Perlunya Perempuan Berpendidikan
Oleh:
Uswatun Hasanah, M.Pd.I.*
Tanggal 21
April merupakan tanggal dan bulan lahirnya sosok perempuan hebat, yang terkenal
dengan slogannya yaitu “Habis gelap, terbitlah terang”.
Beliau adalah sosok pahlawan Nasional bernama Raden Ajeng Kartini. Adanya RA.Kartini
telah membawa banyak perubahan positif bagi kaum perempuan di Indonesia. Karena
dari jasa beliaulah dalam memperjuangkan emansipasi perempuan, lalu generasi
abad 21 untuk menjadi Kartini mesti bagaimana, dan apa yang patut diupayakan?!
Hal
demikian tentunya, salah satu yang harus dilakukan adalah “Perlunya perempuan
dalam berpendidikan”. Mengapa demikian? Karena perempuan merupakan pendidik
utama bagi anak-anaknya. Jika perempuan memperoleh kesempatan yang sama dengan
laki-laki dalam mengenyam di dunia pendidikan, niscaya akan lahirlah bayi-bayi
yang cerdas. Dan tumbuhlah anak-anak yang berpotensi kebaikan dan kecerdasan,
yang kelak jika ia dewasa, ia bisa menjadi seseorang yang bermanfaat buat
dirinya sendiri dan orang lain. Hal tersebut merupakan salah satu usaha agar bangsa
dan negaranya menjadi lebih maju dan berkembang.
Pada zaman sekarang ini, sebagian besar
masyarakat masih mencitrakan sosok perempuan sebagai makhluk yang tidak penting
dan banyak yang menganggap bahwa perempuan hanya menjadi pelengkap hidup.
Dengan mendapati citra yang negative pada sosok perempuan ini, maka akses untuk
kaum perempuan dalam memperoleh pendidikan yang tinggi pun sangat terbatas.
Selain itu juga perempuan masih dianggap sebagai sebuah pelengkap, entah perempuan
tersebut posisinya itu sebagai ibu, istri, atau remaja perempuan.
Penulis
melihat, dalam realita sekarang, sebagian masyarakat memandang bahwa perempuan
semestinya selalu berhadapan dengan dunia SKD, yaitu Sumur, Kasur, dan Dapur,
yang intinya posisi perempuan selalu menetap berada di dalam rumah. Dan
kenyataan dalam pengalaman membuktikan bahwa “perempuan yang tidak pernah
mengenyam dunia pendidikan, saat perempuan sudah berkeluarga, perempuan
tersebut cenderung rawan mengalami masalah KDRT (Kekerasan Dalam Rumah Tangga).

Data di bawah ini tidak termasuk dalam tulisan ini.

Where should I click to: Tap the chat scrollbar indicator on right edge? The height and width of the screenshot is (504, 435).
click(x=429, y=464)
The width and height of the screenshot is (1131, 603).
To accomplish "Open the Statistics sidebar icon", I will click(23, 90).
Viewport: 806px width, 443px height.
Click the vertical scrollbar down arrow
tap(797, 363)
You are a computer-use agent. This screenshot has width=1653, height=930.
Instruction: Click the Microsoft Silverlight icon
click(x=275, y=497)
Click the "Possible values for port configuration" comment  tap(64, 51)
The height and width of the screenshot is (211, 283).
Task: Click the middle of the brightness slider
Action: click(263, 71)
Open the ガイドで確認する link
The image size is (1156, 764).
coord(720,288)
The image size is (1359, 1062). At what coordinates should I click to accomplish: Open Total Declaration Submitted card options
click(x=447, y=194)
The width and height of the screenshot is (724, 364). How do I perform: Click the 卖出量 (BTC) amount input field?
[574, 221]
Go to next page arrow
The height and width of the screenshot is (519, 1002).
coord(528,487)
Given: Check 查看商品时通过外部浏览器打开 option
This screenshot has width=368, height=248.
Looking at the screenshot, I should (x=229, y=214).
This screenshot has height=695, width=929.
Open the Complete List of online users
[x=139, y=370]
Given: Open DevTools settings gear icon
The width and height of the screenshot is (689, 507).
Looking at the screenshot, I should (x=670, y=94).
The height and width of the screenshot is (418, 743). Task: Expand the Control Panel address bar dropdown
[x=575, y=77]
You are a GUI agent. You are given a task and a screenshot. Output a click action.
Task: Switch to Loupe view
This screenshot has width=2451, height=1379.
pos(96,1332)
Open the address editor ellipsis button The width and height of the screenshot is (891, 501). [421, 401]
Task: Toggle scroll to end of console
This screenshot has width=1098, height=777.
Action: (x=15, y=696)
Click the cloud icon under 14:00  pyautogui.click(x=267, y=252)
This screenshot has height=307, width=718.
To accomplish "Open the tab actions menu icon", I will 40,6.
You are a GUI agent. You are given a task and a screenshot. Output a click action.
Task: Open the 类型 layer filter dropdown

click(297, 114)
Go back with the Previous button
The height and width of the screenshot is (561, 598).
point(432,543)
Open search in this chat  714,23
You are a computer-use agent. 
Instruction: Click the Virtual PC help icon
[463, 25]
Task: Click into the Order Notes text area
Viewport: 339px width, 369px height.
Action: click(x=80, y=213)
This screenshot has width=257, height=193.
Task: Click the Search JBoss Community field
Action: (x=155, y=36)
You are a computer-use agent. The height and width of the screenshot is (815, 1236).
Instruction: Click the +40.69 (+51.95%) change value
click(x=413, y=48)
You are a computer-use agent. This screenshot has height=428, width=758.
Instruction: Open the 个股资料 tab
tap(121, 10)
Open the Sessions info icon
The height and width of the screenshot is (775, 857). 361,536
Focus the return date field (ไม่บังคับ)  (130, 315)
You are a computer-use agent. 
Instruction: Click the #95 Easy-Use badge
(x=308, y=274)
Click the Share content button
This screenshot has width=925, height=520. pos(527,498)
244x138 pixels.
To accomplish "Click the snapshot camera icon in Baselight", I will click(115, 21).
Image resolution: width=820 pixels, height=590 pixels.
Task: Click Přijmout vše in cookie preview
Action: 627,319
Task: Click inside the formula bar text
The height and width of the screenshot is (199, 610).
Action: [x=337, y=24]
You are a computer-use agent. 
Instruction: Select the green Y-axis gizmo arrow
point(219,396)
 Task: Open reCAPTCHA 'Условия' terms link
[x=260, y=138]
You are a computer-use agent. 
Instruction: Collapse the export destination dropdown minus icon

Selain itu, terkadang mereka dihadapi dengan masalah perceraian dalam rumah
tangganya dikarenakan factor ekonomi, karena yang bekerja di luar rumah
hanyalah laki-laki, perempuan hanya berada di rumah”.
Penulis
menganggap bahwa sepertinya perempuan menghirup nafas ke dunia diibaratkan
sebagai hidangan makanan bagi kaum laki-laki untuk dapat menopang kehidupannya.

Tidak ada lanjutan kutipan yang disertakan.